Kampung Adat Jalawastu (Aksara Sunda: ᮊᮙ᮪ᮕᮥᮀ ᮃᮓᮒ᮪ ᮏᮜᮝᮞ᮪ᮒᮥ) adalah sebuah kampung adat masyarakat Sunda yang berada di Desa Ciseureuh, Ketanggungan, Brebes di Provinsi Jawa Tengah. Wilayah bagian barat Jawa Tengah dahulunya merupakan bagian dari Kerajaan Sunda, masyarakat disana masih memegang teguh tradisi leluhur.[1]
Sejarah
Dalam Narasi Mitos Dayeuh Lemah Kaputihan adalah mitos yang berkembang dalam masyarakat Jalawastu.[2] Secarara garis besar narasi mitos Lemah Kaputihan adalah sebagai berikut; Dahulu ada seorang pengembara sakti bernama Ragawijaya, bertapa di Gunung Sagara (Gunung Kumbang), tempat dia bertapa adalah di Gedong Sirap. Ragawijaya bertapa untuk meningkatkan kesaktian ilmunya.

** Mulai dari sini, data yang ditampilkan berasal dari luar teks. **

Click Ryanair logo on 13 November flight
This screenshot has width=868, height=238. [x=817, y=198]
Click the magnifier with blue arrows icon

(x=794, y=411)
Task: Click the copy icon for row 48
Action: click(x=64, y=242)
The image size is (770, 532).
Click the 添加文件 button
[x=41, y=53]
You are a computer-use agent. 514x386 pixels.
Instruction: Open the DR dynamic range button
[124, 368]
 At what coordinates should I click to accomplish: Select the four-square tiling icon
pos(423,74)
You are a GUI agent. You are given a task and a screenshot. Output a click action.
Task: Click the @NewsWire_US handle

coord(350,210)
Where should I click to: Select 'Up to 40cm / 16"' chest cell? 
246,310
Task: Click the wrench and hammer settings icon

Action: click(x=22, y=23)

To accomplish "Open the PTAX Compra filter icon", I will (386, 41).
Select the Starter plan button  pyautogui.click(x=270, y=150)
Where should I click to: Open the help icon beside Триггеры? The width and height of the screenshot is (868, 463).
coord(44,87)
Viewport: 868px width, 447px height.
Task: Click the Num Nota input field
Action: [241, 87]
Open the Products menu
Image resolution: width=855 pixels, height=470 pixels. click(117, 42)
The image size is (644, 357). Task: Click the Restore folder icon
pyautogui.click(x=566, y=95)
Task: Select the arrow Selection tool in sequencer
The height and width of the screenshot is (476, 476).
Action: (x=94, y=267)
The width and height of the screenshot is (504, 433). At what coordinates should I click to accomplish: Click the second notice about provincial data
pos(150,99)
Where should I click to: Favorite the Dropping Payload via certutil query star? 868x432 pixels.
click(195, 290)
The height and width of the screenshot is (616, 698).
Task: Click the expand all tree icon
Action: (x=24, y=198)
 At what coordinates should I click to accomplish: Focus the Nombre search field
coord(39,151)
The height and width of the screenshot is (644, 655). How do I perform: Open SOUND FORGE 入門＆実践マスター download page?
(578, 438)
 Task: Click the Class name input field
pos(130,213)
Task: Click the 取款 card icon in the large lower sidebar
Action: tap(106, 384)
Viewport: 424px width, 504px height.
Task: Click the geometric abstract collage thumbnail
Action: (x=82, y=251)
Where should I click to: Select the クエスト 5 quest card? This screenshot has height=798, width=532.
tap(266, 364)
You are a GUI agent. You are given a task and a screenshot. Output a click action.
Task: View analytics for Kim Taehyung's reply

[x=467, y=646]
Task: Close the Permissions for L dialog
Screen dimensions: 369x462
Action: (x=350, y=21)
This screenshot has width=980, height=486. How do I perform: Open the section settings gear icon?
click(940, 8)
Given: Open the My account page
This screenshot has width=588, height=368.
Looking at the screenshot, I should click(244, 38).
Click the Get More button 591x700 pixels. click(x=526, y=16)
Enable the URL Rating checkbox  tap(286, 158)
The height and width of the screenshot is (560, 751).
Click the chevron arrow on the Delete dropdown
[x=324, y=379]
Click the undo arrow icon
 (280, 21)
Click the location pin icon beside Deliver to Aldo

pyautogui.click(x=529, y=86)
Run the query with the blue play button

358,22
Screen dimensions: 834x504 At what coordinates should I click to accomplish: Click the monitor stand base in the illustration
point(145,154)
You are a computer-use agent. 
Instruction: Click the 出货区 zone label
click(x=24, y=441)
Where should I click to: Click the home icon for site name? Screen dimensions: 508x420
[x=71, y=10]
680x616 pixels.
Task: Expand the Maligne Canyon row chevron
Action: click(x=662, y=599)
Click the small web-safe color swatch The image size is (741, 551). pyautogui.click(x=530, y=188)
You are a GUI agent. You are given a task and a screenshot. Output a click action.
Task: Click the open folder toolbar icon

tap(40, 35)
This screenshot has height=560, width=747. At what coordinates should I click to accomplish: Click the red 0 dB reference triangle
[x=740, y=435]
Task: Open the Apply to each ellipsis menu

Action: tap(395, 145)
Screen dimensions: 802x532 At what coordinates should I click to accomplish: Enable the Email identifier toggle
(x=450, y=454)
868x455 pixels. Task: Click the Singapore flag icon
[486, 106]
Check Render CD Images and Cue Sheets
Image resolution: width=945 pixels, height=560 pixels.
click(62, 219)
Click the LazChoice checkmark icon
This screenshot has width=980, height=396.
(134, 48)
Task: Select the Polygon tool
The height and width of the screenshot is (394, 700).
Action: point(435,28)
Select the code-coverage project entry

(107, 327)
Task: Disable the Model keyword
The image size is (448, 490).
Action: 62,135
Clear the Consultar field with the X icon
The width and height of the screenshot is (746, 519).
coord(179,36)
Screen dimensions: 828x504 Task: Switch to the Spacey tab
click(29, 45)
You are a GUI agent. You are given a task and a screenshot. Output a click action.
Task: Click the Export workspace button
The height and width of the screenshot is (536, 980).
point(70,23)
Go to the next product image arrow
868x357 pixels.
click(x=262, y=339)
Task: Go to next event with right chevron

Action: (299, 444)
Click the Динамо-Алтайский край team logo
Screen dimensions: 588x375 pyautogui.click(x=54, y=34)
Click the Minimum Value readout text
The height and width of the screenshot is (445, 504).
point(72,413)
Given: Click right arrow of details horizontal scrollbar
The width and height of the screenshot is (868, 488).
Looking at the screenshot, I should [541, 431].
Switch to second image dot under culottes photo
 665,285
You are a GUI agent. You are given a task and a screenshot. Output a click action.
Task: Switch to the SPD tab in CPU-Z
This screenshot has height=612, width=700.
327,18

Saat Ragawijaya bertapa dan ilmunya semakin tinggi, saat itu Batara Windu Buana merasa sudah waktunya memberi Ragawijaya pusaka. Kemudian Batara Windu Buana menyuruh Guriang Pantus untuk memberikan pusaka mempersembahkannya kepada Ragawijaya. Pusaka tersebut berupa tiga buah guci.
Guci tersebut adalah Guci Belanda, Cina dan Guci Sunda / Jawa. Setelah mendapat pusaka tersebut, maka Ragawijaya harus tinggal ditempat tersebut karena telah terhubung dengan Batara Windu Buana. Ragawijaya disuruh turun dari Gunung Sagara karena tempat tersebut merupakan tempat tinggal para dewa. Setelah turun, kemudian Ragawijaya membuat tinggal di Pasarean Gedong Petilasan.[3]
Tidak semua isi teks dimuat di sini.